The New Party on Tuesday nominated Youth Corps director Yang Shih-kuang (楊世光) to be its presidential candidate, who then gave a rather confusing news conference to lay out his vision for Taiwan.
No surprise, he is strongly pro-unification. He also criticized President Tsai Ing-wen’s (蔡英文) record, but then struggled to link those two themes based on the fact that Tsai is not a man.
Although New Party Chairman Yok Mu-ming (郁慕明) said that the party fielding its own candidate should not be seen as a break with the Chinese Nationalist Party (KMT), or trying to upset the pan-blue camp’s apple cart, there was certainly a contrived attempt to differentiate potential and confirmed rivals as either “man” or “woman,” and to equate their characteristics with pro-unification or pro-independence stances respectively.
Thus, according to Yang, Tsai is definitely a woman, Kaohsiung Mayor Han Kuo-yu (韓國瑜) is not and the jury is out on Hon Hai Precision Industry Co founder Terry Gou (郭台銘), who “might be a man,” and Taipei Mayor Ko Wen-je (柯文哲), who is “likely not a woman.”
Once Yang had cleared up the “political gender” question, he set about establishing the rationale for his objection to Tsai: Not only is she a woman, but she is single.
We know how politically dangerous single women are because Yok has told us before.
In a January 2016 interview with China Review News, Yok said: “What is different between Tsai and [former president] Chen [Shui-bian (陳水扁)] is that she is single. Single people do things more ruthlessly because they have less to care about compared with those who have children… One day she might go amok; she might ally with the US and Japan, and start a war against China.”
Despite the preposterousness of this contention, Yang extrapolated on it. His argument seems to be that an unmarried and childless Tsai is not as invested in the nation’s future the way that people who have children are, and therefore she is “unqualified.”
This is blatantly misogynistic. Nobody would think of questioning whether a single, childless male politician is “qualified” to lead the nation or create government policy on promoting a higher fertility rate, for example.
One can only imagine that Yok and Yang’s intention was to generate publicity for their party, its candidate and its policies. To a certain extent, they succeeded. Yet they also handed Tsai a political gift.
The idea is so ridiculous and offensive that Tsai had no need to respond, but she did, the same day, on Facebook.
Tsai wrote of how she had been subjected to this kind of ad hominem attack before, and it was exactly the kind of obstacle many Taiwanese women have to face on a regular basis.
She was able to forward her unique credentials to speak on behalf of half the nation, and then she laid out examples of what her administration had done for the next generation and those trying to start a family: increasing the minimum wage, reducing taxes for families with infants, increasing subsidies for kindergarten education, building more social housing and promoting long-term care for the elderly.

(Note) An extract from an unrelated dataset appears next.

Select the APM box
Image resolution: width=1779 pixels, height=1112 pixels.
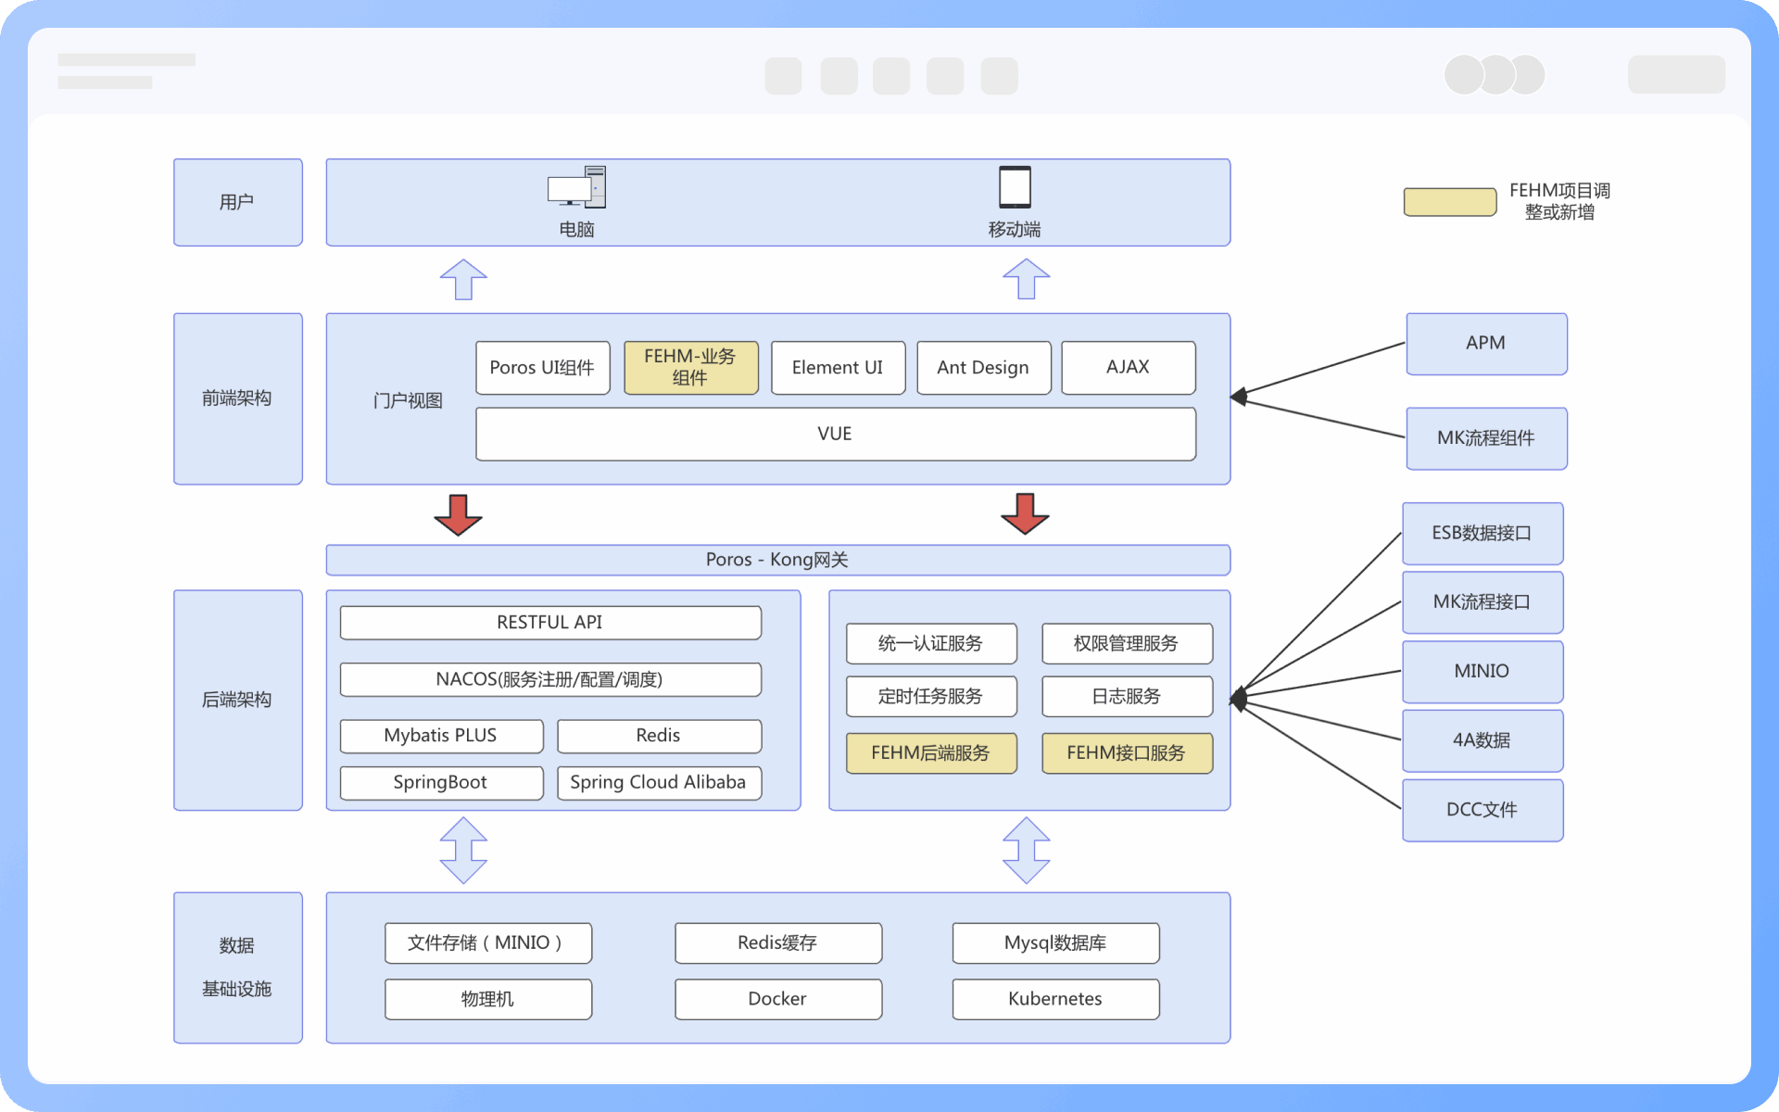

She also called out Yok and Yang for the misogyny behind their statements.
This was all accompanied with a photograph of a smiling Tsai holding a small child and chatting with mothers. Emblazoned across the image was the slogan “Working hard for Taiwan’s next generation.”
Ironically, all Yang managed to do with his news conference was to amply demonstrate that he and the New Party are unqualified to lead the nation into the future.